> Direction:
Quote the data word for word, from its first line through the line containing "(509, 605).".

---------- Material to process

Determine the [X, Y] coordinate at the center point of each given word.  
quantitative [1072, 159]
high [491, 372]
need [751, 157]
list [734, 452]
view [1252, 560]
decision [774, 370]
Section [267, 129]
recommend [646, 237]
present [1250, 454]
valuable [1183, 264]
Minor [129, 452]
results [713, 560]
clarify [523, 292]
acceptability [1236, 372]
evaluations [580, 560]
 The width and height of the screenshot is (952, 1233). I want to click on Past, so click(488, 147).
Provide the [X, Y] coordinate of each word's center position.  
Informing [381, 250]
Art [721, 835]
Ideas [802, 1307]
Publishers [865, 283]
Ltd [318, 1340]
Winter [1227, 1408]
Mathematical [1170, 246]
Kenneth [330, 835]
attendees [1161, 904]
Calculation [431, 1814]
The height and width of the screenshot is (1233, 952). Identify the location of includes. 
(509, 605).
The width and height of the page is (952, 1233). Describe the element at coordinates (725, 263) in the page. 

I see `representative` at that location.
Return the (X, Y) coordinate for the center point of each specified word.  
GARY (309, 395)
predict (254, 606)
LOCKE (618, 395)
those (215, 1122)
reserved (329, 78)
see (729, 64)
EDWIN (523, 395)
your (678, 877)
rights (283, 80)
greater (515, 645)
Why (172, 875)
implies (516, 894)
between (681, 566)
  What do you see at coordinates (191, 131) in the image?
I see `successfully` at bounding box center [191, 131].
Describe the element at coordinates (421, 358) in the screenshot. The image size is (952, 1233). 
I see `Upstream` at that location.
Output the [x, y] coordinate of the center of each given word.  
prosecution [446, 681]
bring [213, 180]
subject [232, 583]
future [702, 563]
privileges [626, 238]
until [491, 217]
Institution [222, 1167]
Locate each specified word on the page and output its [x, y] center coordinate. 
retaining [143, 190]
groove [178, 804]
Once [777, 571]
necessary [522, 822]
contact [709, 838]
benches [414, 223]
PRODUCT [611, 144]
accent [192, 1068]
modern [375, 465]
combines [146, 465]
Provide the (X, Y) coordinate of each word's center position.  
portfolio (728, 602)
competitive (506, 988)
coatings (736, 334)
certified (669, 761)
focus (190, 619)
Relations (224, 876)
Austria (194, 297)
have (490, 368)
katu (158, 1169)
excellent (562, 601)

--------------------

> Completed task:
Determine the [X, Y] coordinate at the center point of each given word.  
quantitative [1072, 159]
high [491, 372]
need [751, 157]
list [734, 452]
view [1252, 560]
decision [774, 370]
Section [267, 129]
recommend [646, 237]
present [1250, 454]
valuable [1183, 264]
Minor [129, 452]
results [713, 560]
clarify [523, 292]
acceptability [1236, 372]
evaluations [580, 560]
 The width and height of the screenshot is (952, 1233). I want to click on Past, so click(488, 147).
Provide the [X, Y] coordinate of each word's center position.  
Informing [381, 250]
Art [721, 835]
Ideas [802, 1307]
Publishers [865, 283]
Ltd [318, 1340]
Winter [1227, 1408]
Mathematical [1170, 246]
Kenneth [330, 835]
attendees [1161, 904]
Calculation [431, 1814]
The height and width of the screenshot is (1233, 952). Identify the location of includes. 
(509, 605).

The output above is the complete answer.